Quanto la storia di Britt Herbots, schiacciatrice belga classe 1999, oggi giocatrice affermata della Serie A italiana, sia fortemente intrecciata al proprio mondo familiare, emerge bene in questo primo ricordo d'infanzia che l'atleta conserva ancora oggi.

«Sono nata in una famiglia dove la pallavolo era di casa – racconta -. Mia mamma giocava e mio papà invece era un allenatore, dopo essere stato a sua volta un giocatore. In particolare, mia mamma ha giocato fino al quarto o quinto mese di gravidanza. Si può dire che le mie prime finali le abbia viste dalla pancia».

Oggi Britt gioca nel nostro campionato da sei stagioni, e quest’anno in particolare vesta la maglia della Savino del Bene Scandicci, ma i suoi “primi passi” sono stati mossi in terra natia, dove si è avvicinata a questo sport fra le mura di casa. «Da piccola mi hanno sempre portato al palazzetto, sono cresciuta lì.
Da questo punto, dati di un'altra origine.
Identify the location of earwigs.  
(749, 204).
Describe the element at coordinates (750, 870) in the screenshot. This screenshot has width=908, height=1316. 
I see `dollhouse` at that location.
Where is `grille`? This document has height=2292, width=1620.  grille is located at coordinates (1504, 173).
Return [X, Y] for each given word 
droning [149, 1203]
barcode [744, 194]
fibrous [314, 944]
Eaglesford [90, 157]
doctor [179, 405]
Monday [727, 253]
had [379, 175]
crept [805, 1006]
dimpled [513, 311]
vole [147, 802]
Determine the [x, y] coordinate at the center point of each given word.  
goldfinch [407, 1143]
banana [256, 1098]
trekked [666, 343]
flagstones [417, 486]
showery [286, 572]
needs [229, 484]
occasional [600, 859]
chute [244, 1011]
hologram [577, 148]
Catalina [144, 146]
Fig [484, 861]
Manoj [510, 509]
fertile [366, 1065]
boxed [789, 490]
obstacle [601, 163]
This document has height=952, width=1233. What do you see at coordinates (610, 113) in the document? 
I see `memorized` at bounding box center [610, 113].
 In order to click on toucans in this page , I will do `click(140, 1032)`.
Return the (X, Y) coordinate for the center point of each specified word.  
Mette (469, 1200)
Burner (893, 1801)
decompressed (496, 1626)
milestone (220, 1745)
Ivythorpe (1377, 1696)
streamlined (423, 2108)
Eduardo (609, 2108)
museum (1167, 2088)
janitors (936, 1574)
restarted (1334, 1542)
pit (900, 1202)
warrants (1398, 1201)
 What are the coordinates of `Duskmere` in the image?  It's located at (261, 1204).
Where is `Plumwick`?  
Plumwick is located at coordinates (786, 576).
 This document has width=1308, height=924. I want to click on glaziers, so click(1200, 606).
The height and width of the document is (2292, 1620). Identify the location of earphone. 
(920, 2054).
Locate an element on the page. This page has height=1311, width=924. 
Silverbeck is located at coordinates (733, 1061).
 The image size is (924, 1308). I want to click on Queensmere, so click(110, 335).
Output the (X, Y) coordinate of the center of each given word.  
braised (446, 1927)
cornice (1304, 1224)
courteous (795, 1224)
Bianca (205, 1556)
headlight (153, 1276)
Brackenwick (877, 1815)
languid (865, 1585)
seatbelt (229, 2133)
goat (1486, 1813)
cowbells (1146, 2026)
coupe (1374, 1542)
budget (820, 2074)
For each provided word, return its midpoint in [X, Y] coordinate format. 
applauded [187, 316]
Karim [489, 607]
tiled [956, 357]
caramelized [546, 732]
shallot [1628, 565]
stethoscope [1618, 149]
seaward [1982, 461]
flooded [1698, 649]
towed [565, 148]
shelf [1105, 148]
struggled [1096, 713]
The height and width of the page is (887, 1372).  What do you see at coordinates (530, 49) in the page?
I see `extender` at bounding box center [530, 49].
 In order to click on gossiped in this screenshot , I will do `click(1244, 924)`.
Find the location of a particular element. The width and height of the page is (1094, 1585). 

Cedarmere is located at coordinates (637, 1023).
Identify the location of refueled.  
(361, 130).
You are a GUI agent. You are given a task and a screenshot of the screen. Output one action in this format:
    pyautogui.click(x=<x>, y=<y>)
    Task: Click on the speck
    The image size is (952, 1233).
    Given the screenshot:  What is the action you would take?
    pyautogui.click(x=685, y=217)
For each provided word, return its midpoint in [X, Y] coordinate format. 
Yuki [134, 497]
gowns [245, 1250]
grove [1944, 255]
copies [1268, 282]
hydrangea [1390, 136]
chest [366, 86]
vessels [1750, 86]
Credo di aver iniziato a giocare con una squadra fra i cinque e i sei anni. I primi passi sono stati vicino a casa, dove mi allenava mio papà».

Per lei non è stato complesso avere il proprio genitore come allenatore, anzi. «È sempre stato molto bello giocare le finali delle serie giovanili con lui come allenatore. Mi sono sempre trovata bene, e anche per le mie compagne non è stato difficile da accettare. Mi sono sempre divertita».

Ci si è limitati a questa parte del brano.